Every entry needs to be duplicated exactly.

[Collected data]
----------------
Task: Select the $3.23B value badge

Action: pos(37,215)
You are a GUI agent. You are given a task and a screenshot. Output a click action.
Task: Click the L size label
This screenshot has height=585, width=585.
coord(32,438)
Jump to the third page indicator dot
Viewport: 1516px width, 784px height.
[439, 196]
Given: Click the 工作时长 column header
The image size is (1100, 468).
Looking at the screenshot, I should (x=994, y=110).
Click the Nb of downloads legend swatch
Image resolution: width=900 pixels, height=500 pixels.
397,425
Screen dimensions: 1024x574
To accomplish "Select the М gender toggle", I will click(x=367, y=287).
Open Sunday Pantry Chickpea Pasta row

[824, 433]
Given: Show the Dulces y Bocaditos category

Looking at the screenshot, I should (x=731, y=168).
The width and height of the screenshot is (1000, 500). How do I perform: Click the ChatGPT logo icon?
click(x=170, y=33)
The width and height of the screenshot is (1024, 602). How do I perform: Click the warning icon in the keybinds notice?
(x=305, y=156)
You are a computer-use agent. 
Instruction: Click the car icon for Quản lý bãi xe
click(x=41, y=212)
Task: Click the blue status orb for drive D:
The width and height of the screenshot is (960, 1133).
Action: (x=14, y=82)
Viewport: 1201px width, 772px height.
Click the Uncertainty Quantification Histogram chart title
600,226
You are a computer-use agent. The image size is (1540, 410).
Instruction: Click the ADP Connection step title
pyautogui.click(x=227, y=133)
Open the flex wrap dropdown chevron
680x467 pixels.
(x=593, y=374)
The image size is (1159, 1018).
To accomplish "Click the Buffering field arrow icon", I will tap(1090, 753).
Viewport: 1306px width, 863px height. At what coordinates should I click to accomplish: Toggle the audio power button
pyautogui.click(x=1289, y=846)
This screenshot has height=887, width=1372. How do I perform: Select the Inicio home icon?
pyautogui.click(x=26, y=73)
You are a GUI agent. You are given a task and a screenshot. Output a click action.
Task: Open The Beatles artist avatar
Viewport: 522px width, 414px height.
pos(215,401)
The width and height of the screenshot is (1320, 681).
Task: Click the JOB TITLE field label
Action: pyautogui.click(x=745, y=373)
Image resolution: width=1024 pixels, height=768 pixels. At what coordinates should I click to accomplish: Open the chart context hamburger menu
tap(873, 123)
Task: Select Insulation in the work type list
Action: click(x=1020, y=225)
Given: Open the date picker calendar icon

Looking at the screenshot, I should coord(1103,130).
----------------
> **Written solution**
Task: Select the $3.23B value badge

Action: pos(37,215)
You are a GUI agent. You are given a task and a screenshot. Output a click action.
Task: Click the L size label
This screenshot has height=585, width=585.
coord(32,438)
Jump to the third page indicator dot
Viewport: 1516px width, 784px height.
[439, 196]
Given: Click the 工作时长 column header
The image size is (1100, 468).
Looking at the screenshot, I should (x=994, y=110).
Click the Nb of downloads legend swatch
Image resolution: width=900 pixels, height=500 pixels.
397,425
Screen dimensions: 1024x574
To accomplish "Select the М gender toggle", I will click(x=367, y=287).
Open Sunday Pantry Chickpea Pasta row

[824, 433]
Given: Show the Dulces y Bocaditos category

Looking at the screenshot, I should (x=731, y=168).
The width and height of the screenshot is (1000, 500). How do I perform: Click the ChatGPT logo icon?
click(x=170, y=33)
The width and height of the screenshot is (1024, 602). How do I perform: Click the warning icon in the keybinds notice?
(x=305, y=156)
You are a computer-use agent. 
Instruction: Click the car icon for Quản lý bãi xe
click(x=41, y=212)
Task: Click the blue status orb for drive D:
The width and height of the screenshot is (960, 1133).
Action: (x=14, y=82)
Viewport: 1201px width, 772px height.
Click the Uncertainty Quantification Histogram chart title
600,226
You are a computer-use agent. The image size is (1540, 410).
Instruction: Click the ADP Connection step title
pyautogui.click(x=227, y=133)
Open the flex wrap dropdown chevron
680x467 pixels.
(x=593, y=374)
The image size is (1159, 1018).
To accomplish "Click the Buffering field arrow icon", I will tap(1090, 753).
Viewport: 1306px width, 863px height. At what coordinates should I click to accomplish: Toggle the audio power button
pyautogui.click(x=1289, y=846)
This screenshot has height=887, width=1372. How do I perform: Select the Inicio home icon?
pyautogui.click(x=26, y=73)
You are a GUI agent. You are given a task and a screenshot. Output a click action.
Task: Open The Beatles artist avatar
Viewport: 522px width, 414px height.
pos(215,401)
The width and height of the screenshot is (1320, 681).
Task: Click the JOB TITLE field label
Action: pyautogui.click(x=745, y=373)
Image resolution: width=1024 pixels, height=768 pixels. At what coordinates should I click to accomplish: Open the chart context hamburger menu
tap(873, 123)
Task: Select Insulation in the work type list
Action: click(x=1020, y=225)
Given: Open the date picker calendar icon

Looking at the screenshot, I should coord(1103,130).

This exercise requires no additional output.